The main motherboard featured in our graphs today is naturally this BIOSTAR option which we'll be looking at in both stock and overclocked performance. Along with that, though, we've got a couple of other Z77 motherboards including the ASRock Z77 OC Formula, GIGABYTE Z77X-UD4H and ASUS Maximus IV GENE. Along with these we've also got the recently looked at GIGABYTE X79S-UP5-WiFi.

When it came to the overclocking side of things, I can honestly say that not a whole lot was expected initially. Not only is the board not focused on overclocking, it's instead focused on a completely different segment due to the Hi-Fi audio features that are present.

Heading into the BIOS we're greeted with all the normal features you'd expect from a motherboard. What was added here, though, was the color coding that we see on mainly only ASUS boards. As you move up the voltages we have certain colors and it's clear as we move to more and more dangerous areas. We like this.

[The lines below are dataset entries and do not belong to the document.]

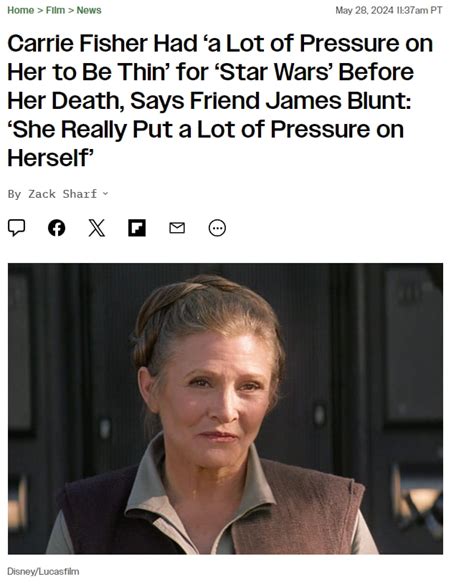Open the News breadcrumb section

click(x=89, y=10)
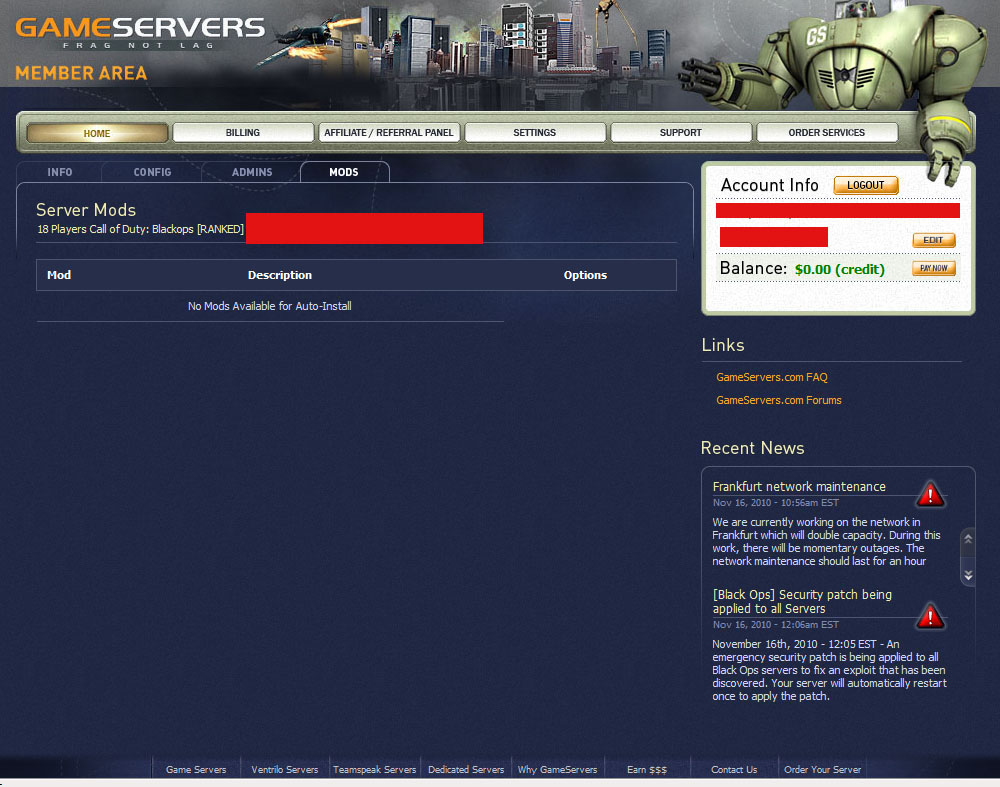The image size is (1000, 787).
Task: Switch to the ADMINS tab
Action: 252,172
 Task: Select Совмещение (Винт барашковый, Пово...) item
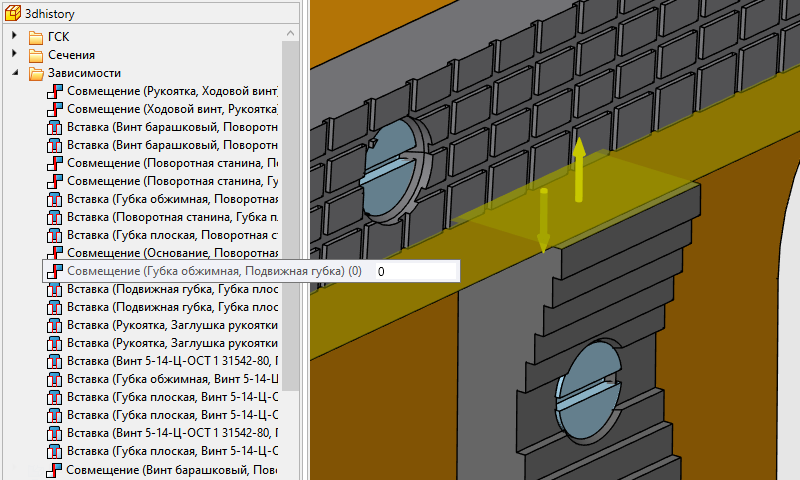tap(170, 469)

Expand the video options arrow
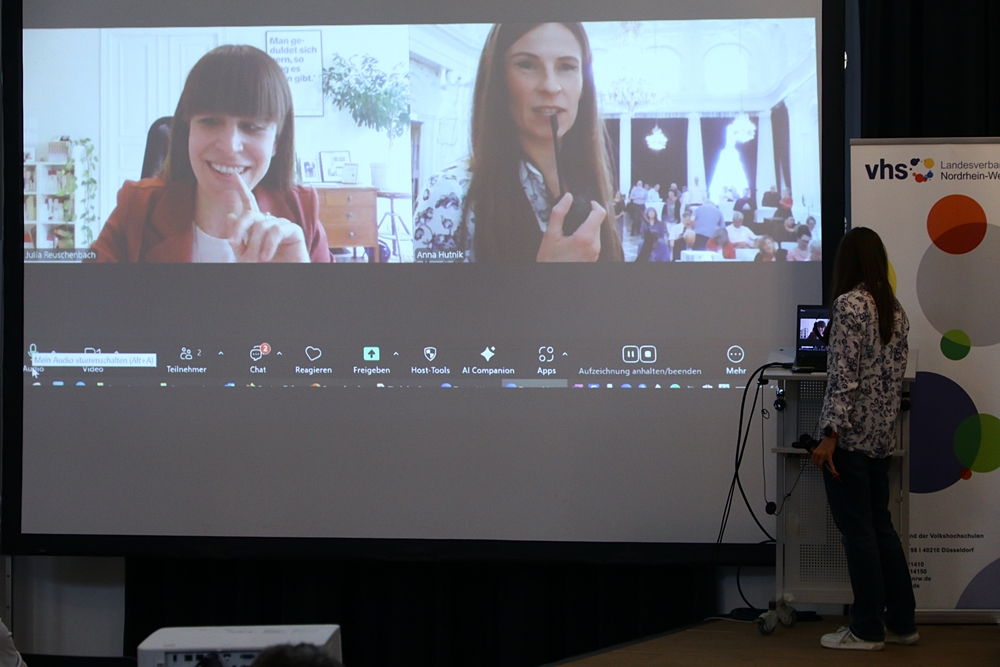click(x=114, y=353)
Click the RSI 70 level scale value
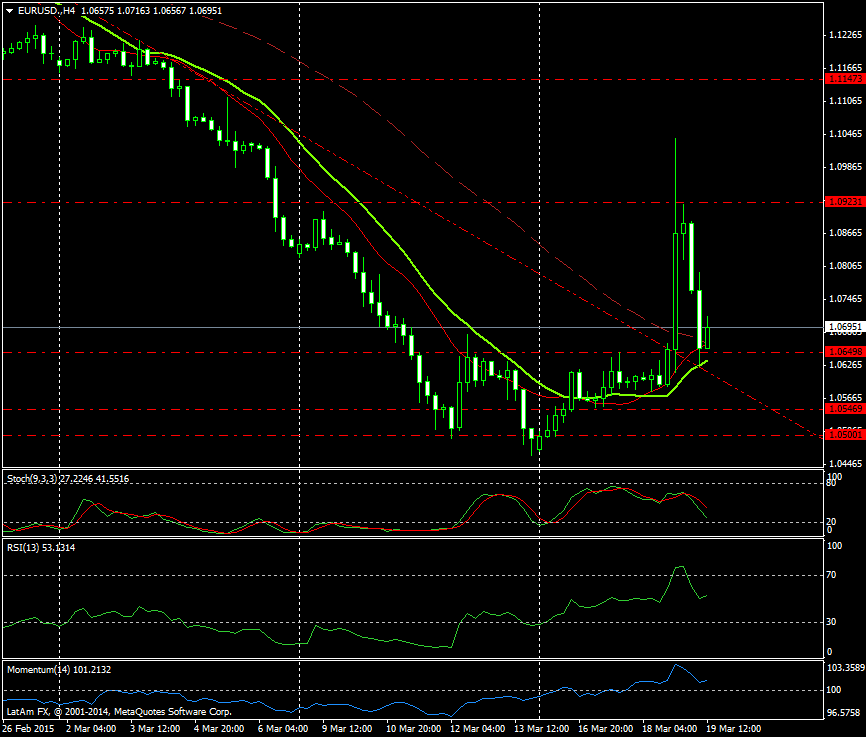The width and height of the screenshot is (866, 737). point(832,576)
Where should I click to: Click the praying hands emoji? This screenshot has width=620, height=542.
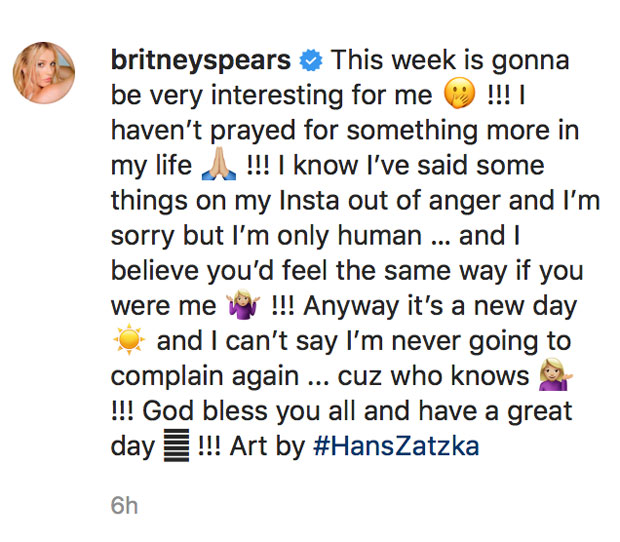click(218, 167)
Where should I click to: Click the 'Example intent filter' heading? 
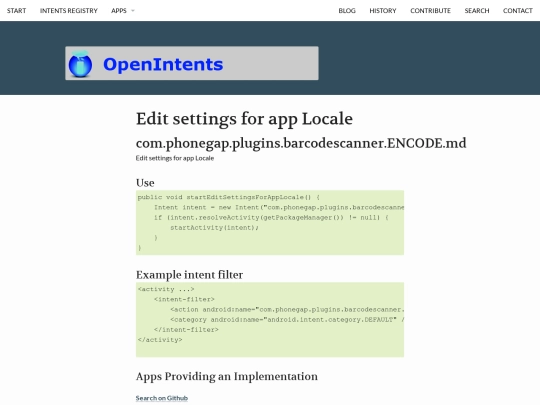tap(189, 275)
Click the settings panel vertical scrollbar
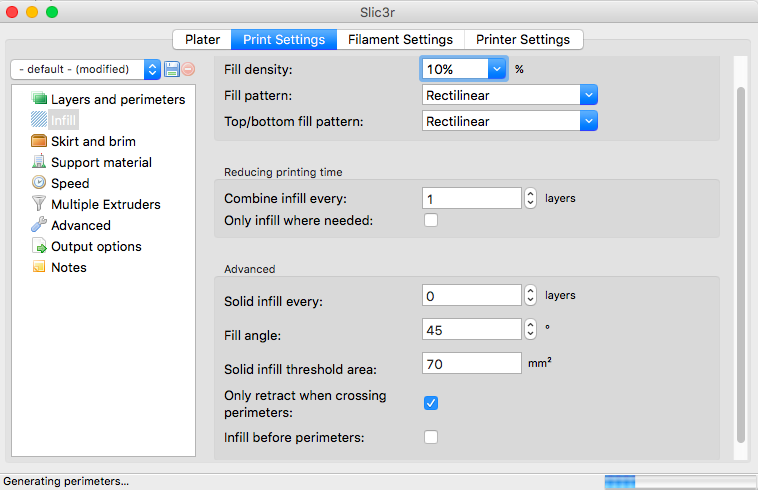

In this case you go from black to yellow and into red. Depending on the quality of your cooler ultimately depends on where you can go with the voltages, but with a strong air cooler or basic water cooling setup, you should have no issue at the end of the yellow section. Of course it's important to make sure that you keep an eye on the temperatures when you get into Windows.

Moving our voltages to just before the color red and the multiplier to 47x, we got into Windows at 4.7GHz with no issue. We started doing an encode test under MediaEspresso and while it looked to be going strong, it crashed after about five minutes.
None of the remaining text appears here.